Revisiting the first season of Family Ties on DVD, I can see why I was so taken with Fox. When he began playing the teenage Alex P. Keaton, he was already in his mid-twenties, and underneath his blue-eyes and baby face lurked a biting wit and ace comic timing. He was a slice of apple pie with a dash of spice, ideal adolescent-crush material.

But rewatching these episodes as an adult, I find myself thinking more and more about the show’s other Michael — Michael Gross, who played Alex’s father, Steven Keaton. Indeed, it’s Gross’ winning performance that makes the hit-or-miss first season of Family Ties worth your time. His impeccably dry delivery showcases the show’s humor, to be sure, but his good-guy aura makes him truly extraordinary. Gross’ every word and gesture radiate decency, patience, and warmth. He’s the Perfect Guy as imagined by former flower children.

When the show premiered in 1982, it distinguished itself from other family sitcoms with that generation gap conceit: the Keaton parents (Meredith Baxter played Elyse) were 40-something ex-hippies raising three Reagan-era children: money-hungry Alex, mallrat Mallory (Justine Bateman), and wisenheimer Jennifer (Tina Yothers). As the show progressed, the characterizations of the children wavered into caricature; Alex was an arch-conservative overachiever, Mallory a complete dimwit, Jennifer a Kierkegaard-spouting proto-tween. Here the Keaton kids are less quirky — and not as funny — as their later incarnations.

Steven and Elyse remained consistent over the series’ eight-year run, however: They were passionate activists who tried to do right by their children and the world at large. In contrast with the Huxtables, the Keatons weren’t always 10 steps ahead of their kids. They tried their best, but sometimes they got it wrong, which arguably made them more sympathetic.

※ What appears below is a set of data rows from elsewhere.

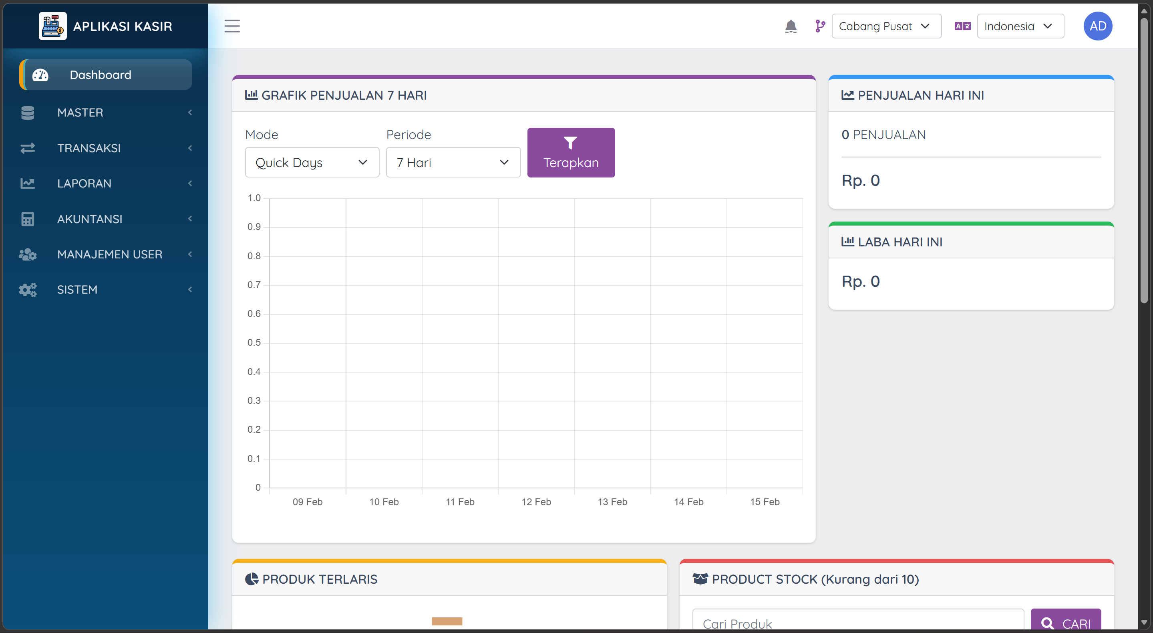Open the Indonesia language dropdown
The image size is (1153, 633).
click(1020, 26)
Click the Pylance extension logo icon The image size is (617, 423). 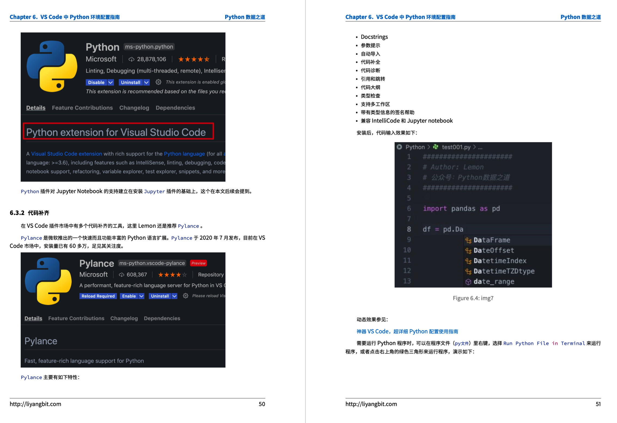48,282
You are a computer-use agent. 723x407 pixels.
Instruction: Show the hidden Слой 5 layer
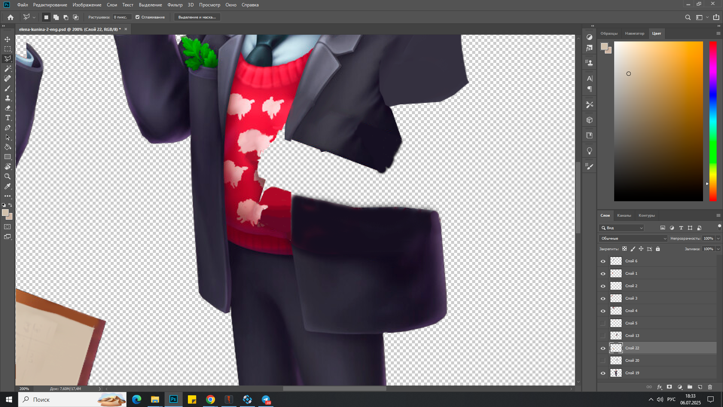[603, 323]
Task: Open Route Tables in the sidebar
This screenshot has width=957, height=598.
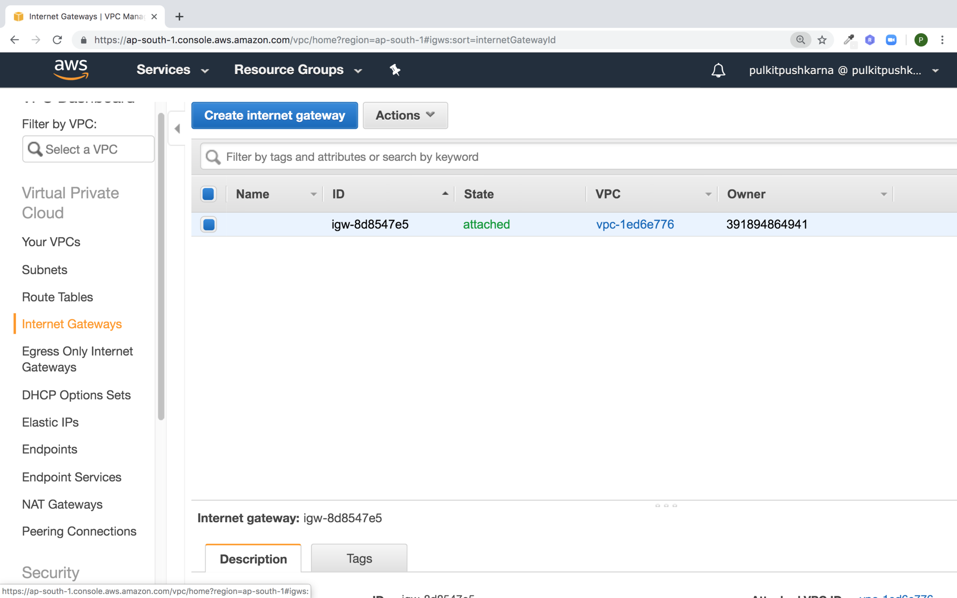Action: click(58, 297)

In the pilot episode, Steven is struggling with moral outrage when Alex attends a date at a restricted country club. He crashes the club and tries to persuade Alex to leave, but his son refuses, mortified. Afterward, Steven explains his point of view but attempts to understand where his son is coming from, remembering a time when he sacrificed ideals for the sake of cute girl. “You see, there once was this young Republican, Sandra Futterman. A real fascist, but she wore it well, you know?”

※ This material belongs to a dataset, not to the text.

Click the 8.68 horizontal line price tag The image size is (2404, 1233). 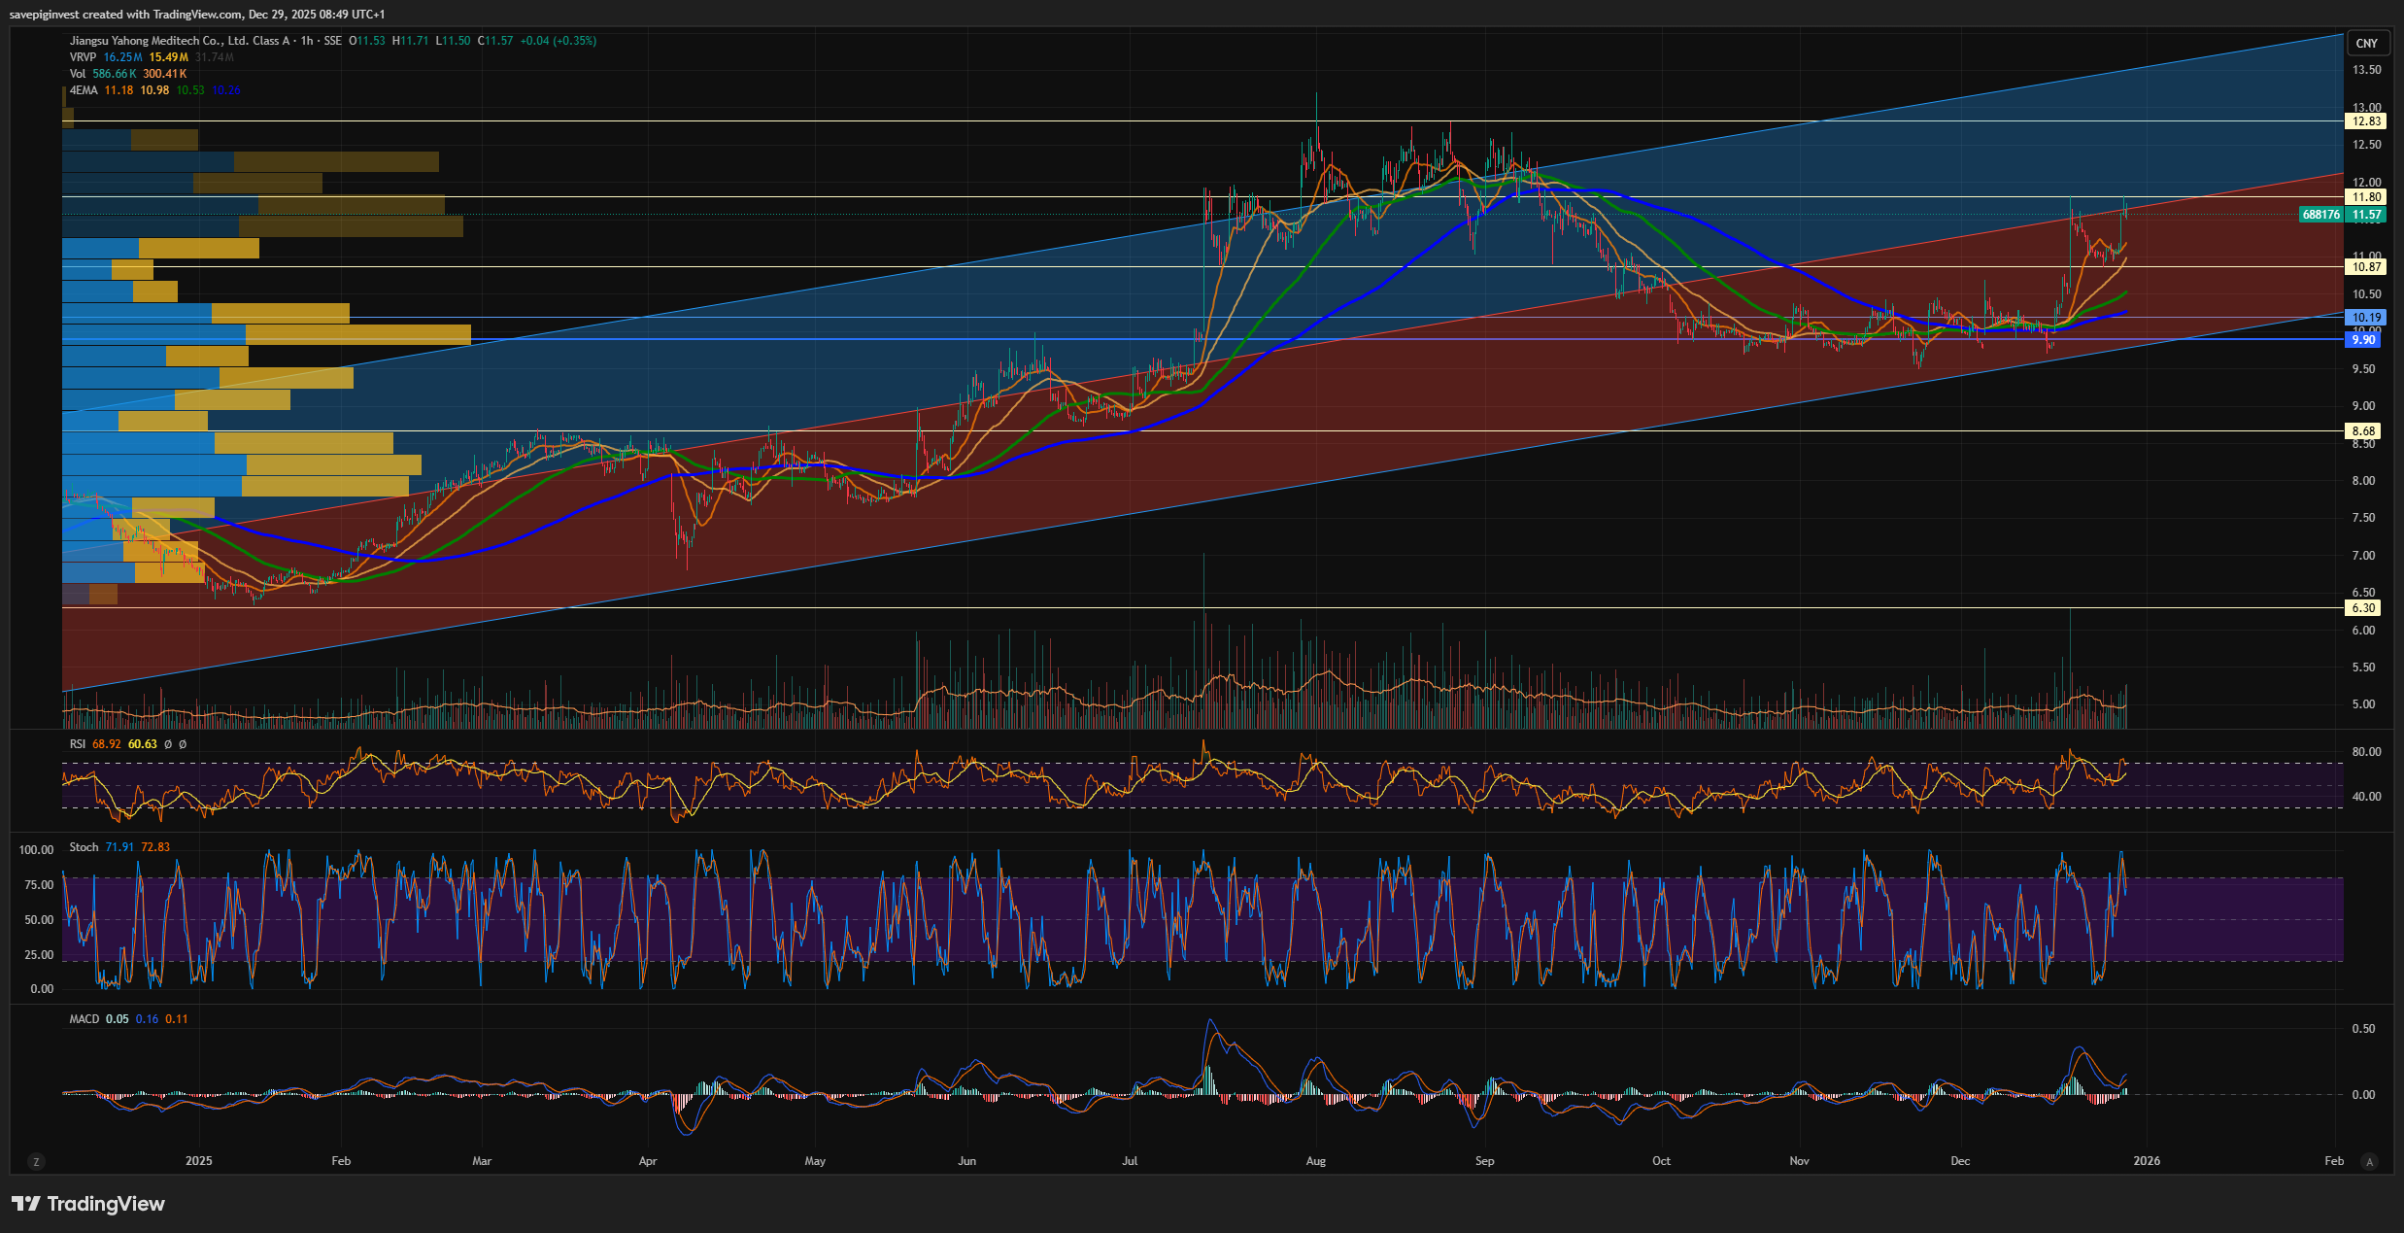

In a later episode, “Sherry Baby,” Steven offers to help Mallory with a science project and eventually can’t resist taking over the assignment entirely. Mallory eyes him quizzically as he struggles with the project materials, leading to one of the show’s effectively ironic, signature role reversals:

Mallory: What’s that, Dad?

Steven: Oh, it’s your science project.

Mallory: How am I doing on it?

Steven: I’ll be honest, Mal. You’re having trouble. At this point, it’s a B or B+ at best.

Mallory: Well, Dad, what’s important is not the grade, but what you learned.

The writing and delivery on Family Ties are strongest when the main characters were in conflict with each other, especially when Alex and Mallory go head to head. In “Sherry Baby,” Mallory bribes Alex to date one of her friends, to disastrous but hilarious effect; in “Stage Fright,” the season’s funniest episode, Mallory becomes the all-star of the school quiz team while Alex sputters and chokes on camera.

The episodes that focus more obviously on “big issues” (nuclear disarmament, gun control, and sexual harassment) are less successful. Uneven and flat, they come off like public service announcements scored with a laugh track. Released without extras, this first season set of Family Ties is wanting. Even Steven Keaton would say it’s a B- at best.